Activity » A complete, unaltered copy of the listing is needed. Write it out.

++++ Supplied material

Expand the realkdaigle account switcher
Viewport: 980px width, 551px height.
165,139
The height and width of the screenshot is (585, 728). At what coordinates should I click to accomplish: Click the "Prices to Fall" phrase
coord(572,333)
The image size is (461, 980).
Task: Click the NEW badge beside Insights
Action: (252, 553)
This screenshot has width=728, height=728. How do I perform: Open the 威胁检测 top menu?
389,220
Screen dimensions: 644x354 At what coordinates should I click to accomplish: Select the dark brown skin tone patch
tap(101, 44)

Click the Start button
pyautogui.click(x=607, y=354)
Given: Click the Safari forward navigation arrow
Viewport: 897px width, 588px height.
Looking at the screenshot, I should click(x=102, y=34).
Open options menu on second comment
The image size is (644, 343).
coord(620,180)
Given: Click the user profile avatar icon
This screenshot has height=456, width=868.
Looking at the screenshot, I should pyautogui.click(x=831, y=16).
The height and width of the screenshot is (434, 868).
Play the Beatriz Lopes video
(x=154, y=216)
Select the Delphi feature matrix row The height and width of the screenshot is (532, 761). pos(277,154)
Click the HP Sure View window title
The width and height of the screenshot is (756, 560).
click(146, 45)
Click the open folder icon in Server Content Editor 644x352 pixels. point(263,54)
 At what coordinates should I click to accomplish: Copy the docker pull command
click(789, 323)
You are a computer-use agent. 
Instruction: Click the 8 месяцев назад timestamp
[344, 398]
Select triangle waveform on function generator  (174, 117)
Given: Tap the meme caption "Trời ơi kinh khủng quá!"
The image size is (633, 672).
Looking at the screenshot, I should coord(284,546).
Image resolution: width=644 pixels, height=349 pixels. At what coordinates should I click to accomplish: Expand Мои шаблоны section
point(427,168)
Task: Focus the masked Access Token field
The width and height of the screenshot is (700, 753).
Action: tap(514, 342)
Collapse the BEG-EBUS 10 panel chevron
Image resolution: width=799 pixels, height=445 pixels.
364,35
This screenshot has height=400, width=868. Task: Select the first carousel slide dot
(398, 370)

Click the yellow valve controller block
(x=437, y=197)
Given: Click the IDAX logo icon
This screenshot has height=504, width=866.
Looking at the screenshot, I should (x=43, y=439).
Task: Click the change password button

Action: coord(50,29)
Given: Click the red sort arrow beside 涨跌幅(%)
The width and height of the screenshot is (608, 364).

++++++++

Written response »
Expand the realkdaigle account switcher
Viewport: 980px width, 551px height.
165,139
The height and width of the screenshot is (585, 728). At what coordinates should I click to accomplish: Click the "Prices to Fall" phrase
coord(572,333)
The image size is (461, 980).
Task: Click the NEW badge beside Insights
Action: (252, 553)
This screenshot has width=728, height=728. How do I perform: Open the 威胁检测 top menu?
389,220
Screen dimensions: 644x354 At what coordinates should I click to accomplish: Select the dark brown skin tone patch
tap(101, 44)

Click the Start button
pyautogui.click(x=607, y=354)
Given: Click the Safari forward navigation arrow
Viewport: 897px width, 588px height.
Looking at the screenshot, I should click(x=102, y=34).
Open options menu on second comment
The image size is (644, 343).
coord(620,180)
Given: Click the user profile avatar icon
This screenshot has height=456, width=868.
Looking at the screenshot, I should pyautogui.click(x=831, y=16).
The height and width of the screenshot is (434, 868).
Play the Beatriz Lopes video
(x=154, y=216)
Select the Delphi feature matrix row The height and width of the screenshot is (532, 761). pos(277,154)
Click the HP Sure View window title
The width and height of the screenshot is (756, 560).
click(146, 45)
Click the open folder icon in Server Content Editor 644x352 pixels. point(263,54)
 At what coordinates should I click to accomplish: Copy the docker pull command
click(789, 323)
You are a computer-use agent. 
Instruction: Click the 8 месяцев назад timestamp
[344, 398]
Select triangle waveform on function generator  (174, 117)
Given: Tap the meme caption "Trời ơi kinh khủng quá!"
The image size is (633, 672).
Looking at the screenshot, I should coord(284,546).
Image resolution: width=644 pixels, height=349 pixels. At what coordinates should I click to accomplish: Expand Мои шаблоны section
point(427,168)
Task: Focus the masked Access Token field
The width and height of the screenshot is (700, 753).
Action: tap(514, 342)
Collapse the BEG-EBUS 10 panel chevron
Image resolution: width=799 pixels, height=445 pixels.
364,35
This screenshot has height=400, width=868. Task: Select the first carousel slide dot
(398, 370)

Click the yellow valve controller block
(x=437, y=197)
Given: Click the IDAX logo icon
This screenshot has height=504, width=866.
Looking at the screenshot, I should (x=43, y=439).
Task: Click the change password button

Action: coord(50,29)
Given: Click the red sort arrow beside 涨跌幅(%)
The width and height of the screenshot is (608, 364).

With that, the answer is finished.